(PASSAGE)
+ + +

# Lightroom Edit in Photoshop warning message since update



## markstothard (Apr 14, 2017)

Since update of Lightroom to CC2015.10  and Camera Raw to 9.10 (within Photoshop CC2017.1), I am getting a warning message when using Ctrl+E to Edit in Photoshop.


The message states that camera raw 9.10 may be required, even though CC desktop app confirms camera raw is up to date and Photoshop "about plug ins" confirms that ACR 9.10.0.739 is installed.

see screenshot.

Any ideas?


----------



## johnbeardy (Apr 14, 2017)

It's a bug, but not a damaging one. Just click Open Anyway.


----------



## Johan Elzenga (Apr 14, 2017)

And check the 'Don't show again' checkbox.


----------



## johnbeardy (Apr 14, 2017)

It's not a big deal, but I recommend leaving the Don't Show Again checkbox as it is. In normal circumstances you would generally want to see that warning. But if you tick that check box, the only way to see the dialog again is by enabling all the dialog boxes you may have chosen not to display.


----------



## Johan Elzenga (Apr 14, 2017)

I understand your point, but if you use Lightroom CC, you should never see that warning. Lightroom and Camera Raw always get updated at the same time. That's why I would happily check that box (I already did).


----------



## ST-EOS (Apr 15, 2017)

I have just updated today and noticed this issue, so I hopped over here to see if other users had the same issue. Thanks for confirming it is a bug.


----------



## GES (Apr 16, 2017)

As many others I have the same bug... but when I check the box don't show again... The warning keeps coming back.... but now without the check box option for not showing again? ....LOL


----------



## Linwood Ferguson (Apr 17, 2017)

JohanElzenga said:


> I understand your point, but if you use Lightroom CC, you should never see that warning. Lightroom and Camera Raw always get updated at the same time. That's why I would happily check that box (I already did).



Yeah, well, I do have CC and I am getting that error after doing the latest update, despite having everything updated (according to the CC app).


----------



## Johan Elzenga (Apr 17, 2017)

Ferguson said:


> Yeah, well, I do have CC and I am getting that error after doing the latest update, despite having everything updated (according to the CC app).



As explained in this thread, it's a bug.


----------



## Patricia Gould (Apr 23, 2017)

I am getting a slightly different error message so I don't know if this is the same bug. I've uninstalled and reinstalled both LR and PS yesterday to the latest versions and still getting this. The only way I can edit in PS is to open the file directly into PS, then sync with LR after editing.


----------



## Johan Elzenga (Apr 23, 2017)

+ + +

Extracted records
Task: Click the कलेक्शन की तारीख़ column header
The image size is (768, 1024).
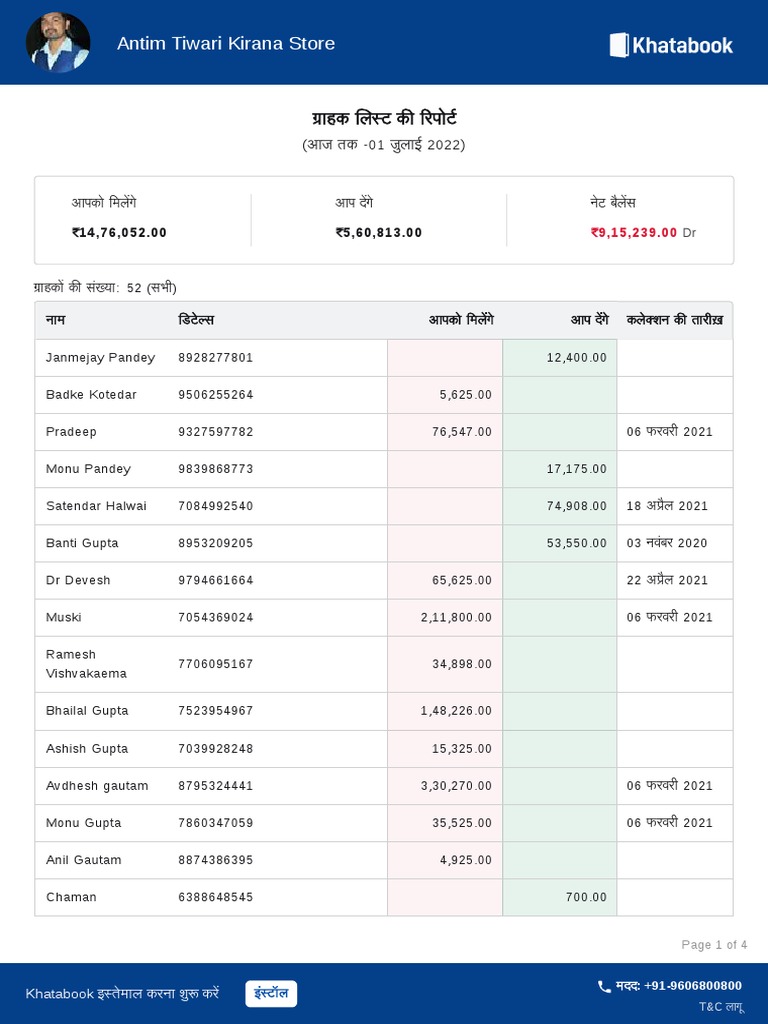Action: (674, 320)
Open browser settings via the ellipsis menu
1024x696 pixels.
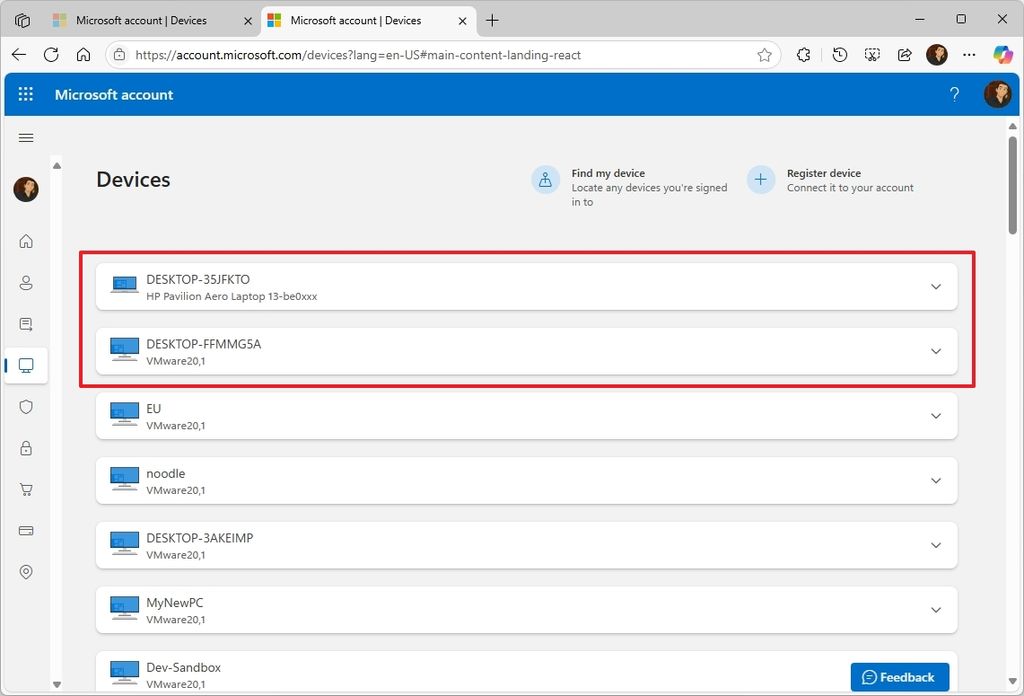tap(969, 55)
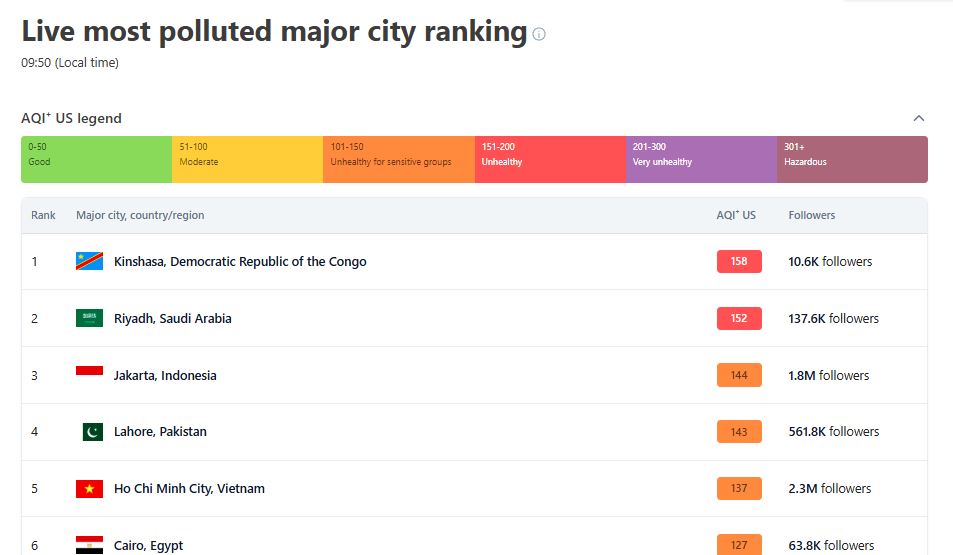The height and width of the screenshot is (555, 953).
Task: Click the Democratic Republic of Congo flag
Action: click(89, 261)
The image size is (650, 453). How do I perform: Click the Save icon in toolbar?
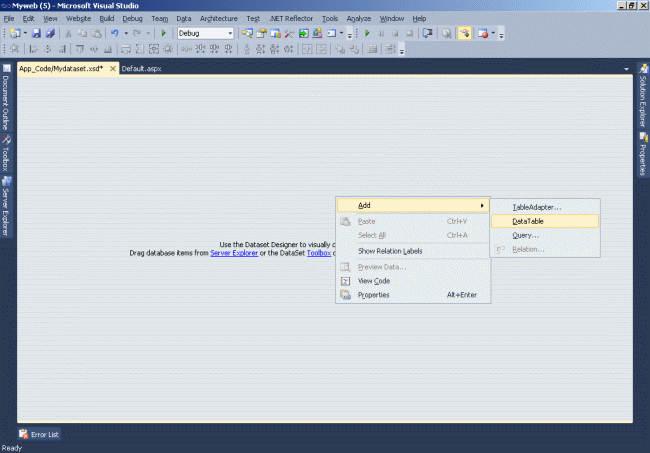36,33
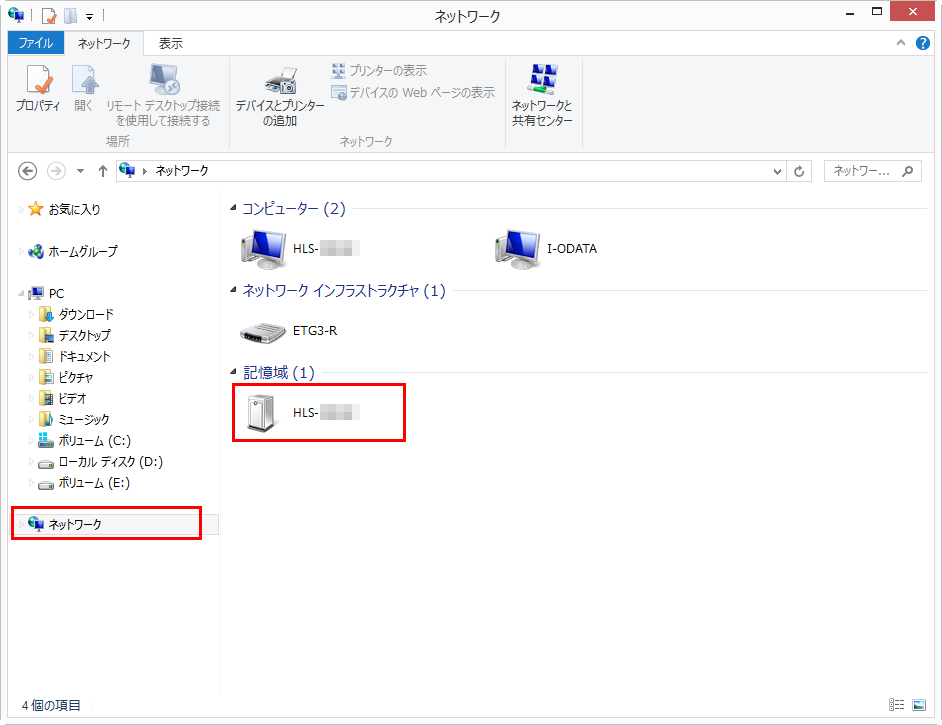Open the I-ODATA computer icon
This screenshot has height=725, width=942.
click(x=517, y=249)
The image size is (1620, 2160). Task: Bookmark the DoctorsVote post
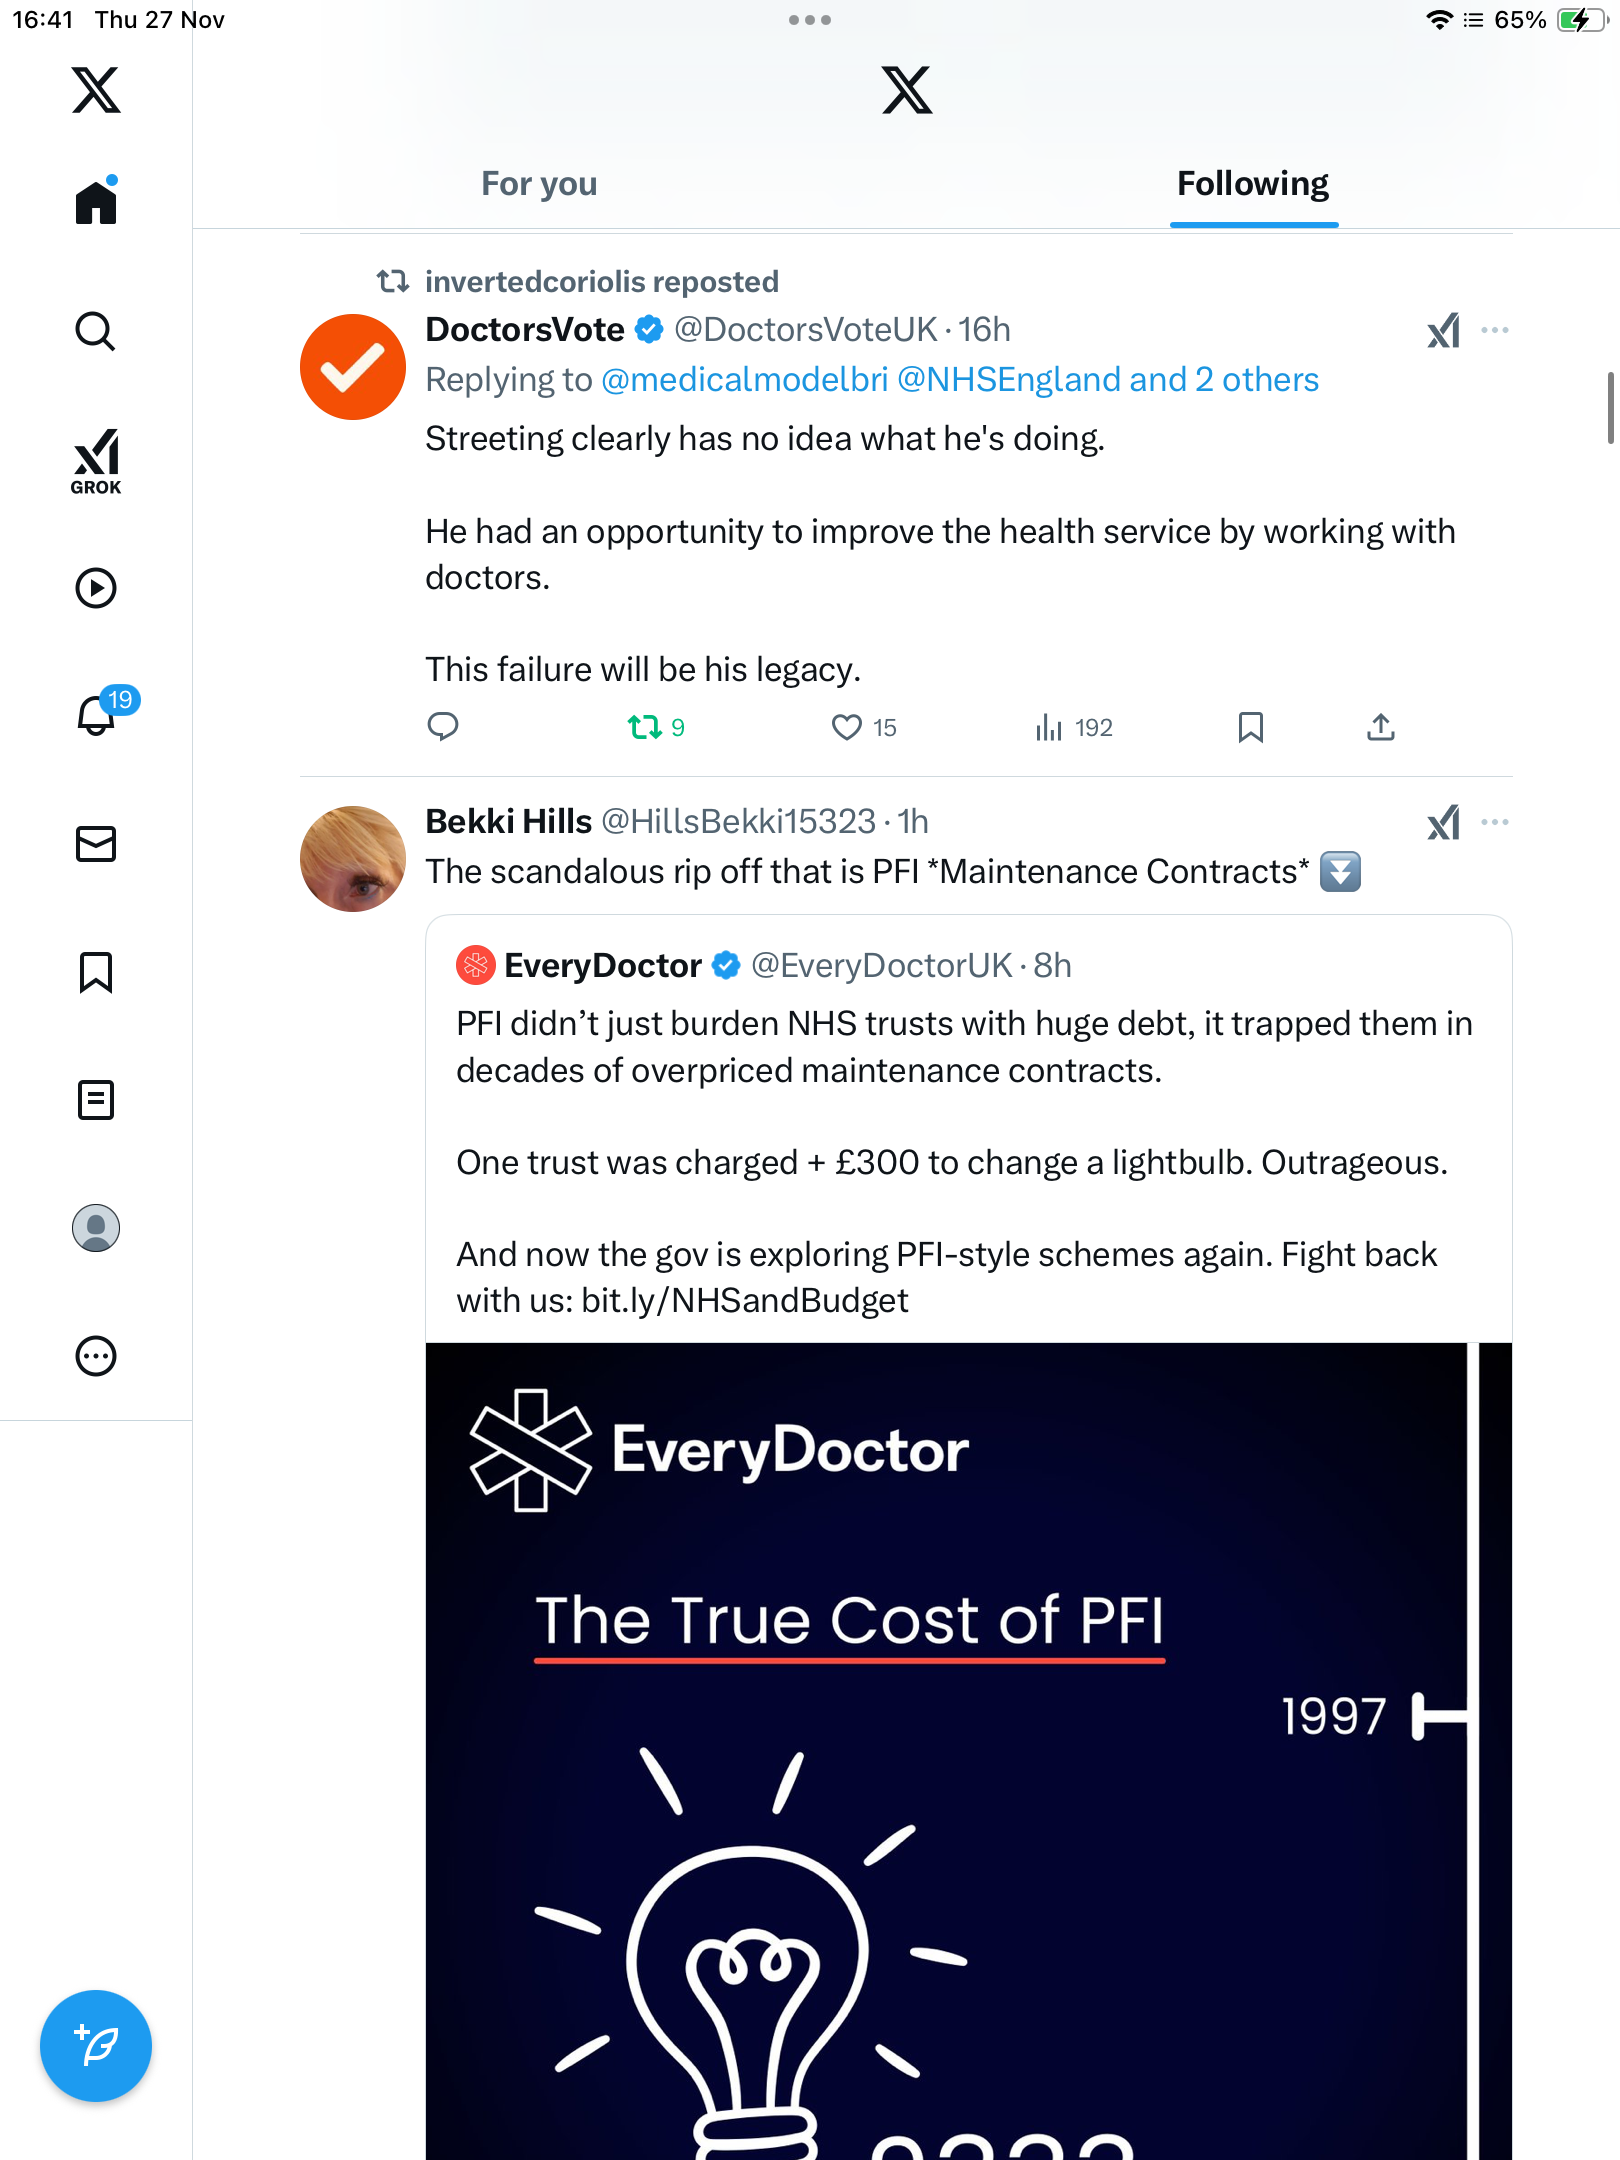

+ + +

(AIM A)
In the forum thread, which ACR version does Photoshop's "about plug ins" confirm is installed?
(AIM B)
Reproduce the stretch of the forum thread from "Since update of" through "Edit in Photoshop.".
Draw only on the forum thread when responding.

(FULL ANSWER A)
ACR 9.10.0.739

(FULL ANSWER B)
Since update of Lightroom to CC2015.10  and Camera Raw to 9.10 (within Photoshop CC2017.1), I am getting a warning message when using Ctrl+E to Edit in Photoshop.